ECLI:NL:CBB:2013:CA1176
College van Beroep voor het bedrijfsleven
- Proceskostenveroordeling
- C.J. Waterbolk
- M.J. van Veen
- Rechtspraak.nl
Beroep tegen de vaststelling van de bedrijfstoeslag voor het jaar 2010 op basis van de Regeling GLB-inkomenssteun 2006
In deze zaak heeft het College van Beroep voor het bedrijfsleven op 8 mei 2013 uitspraak gedaan in een geschil over de bedrijfstoeslag voor het jaar 2010, vastgesteld op basis van de Regeling GLB-inkomenssteun 2006. Appellante, een maatschap, had bezwaar gemaakt tegen de vaststelling van de bedrijfstoeslag door de staatssecretaris van Economische Zaken, die op 1 juli 2011 een primair besluit had genomen. Dit besluit werd gedeeltelijk gegrond verklaard in een bestreden besluit van 20 februari 2012, maar de hoogte van de toeslag bleef ongewijzigd. Appellante stelde beroep in, maar het College verklaarde dit beroep op 5 april 2013 niet-ontvankelijk. Na verzet van appellante werd het onderzoek voortgezet.
De kern van het geschil betrof de vastgestelde oppervlakte van de percelen waarvoor appellante toeslagrechten had aangevraagd.
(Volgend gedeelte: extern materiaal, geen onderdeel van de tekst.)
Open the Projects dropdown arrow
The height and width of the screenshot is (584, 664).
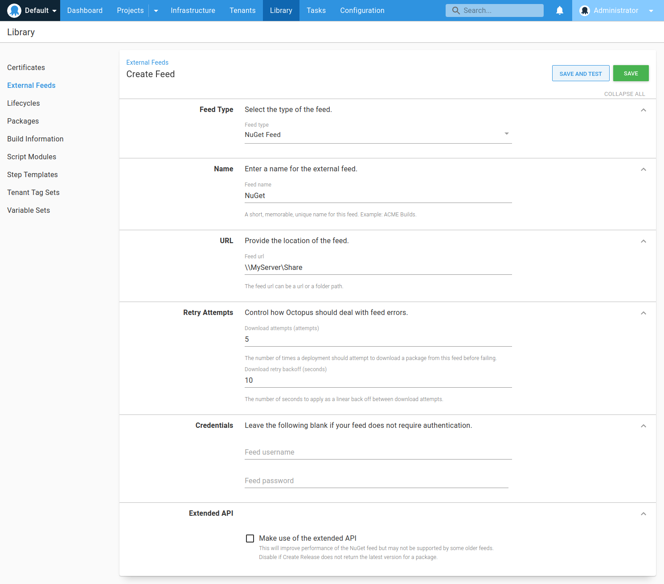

Appellante betwistte de door verweerder vastgestelde oppervlakte en vroeg zich af of er niet fysiek gecontroleerd had moeten worden. Het College oordeelde dat voor de ontvankelijkheid van het beroep vereist is dat er een wijziging van het rechtsgevolg van het bestreden besluit nagestreefd moet worden. Verweerder stelde dat de uitkomst van het geschil over de oppervlakte niet van belang was voor de hoogte van de bedrijfstoeslag, waardoor appellante geen procesbelang had.
Het College concludeerde dat de voortzetting van het onderzoek niet nodig was en verklaarde het beroep kennelijk niet-ontvankelijk. Tevens werd verweerder veroordeeld in de proceskosten van appellante, vastgesteld op € 708,-, en moest verweerder het door appellante betaalde griffierecht van € 310,- vergoeden. De uitspraak werd openbaar uitgesproken op 8 mei 2013.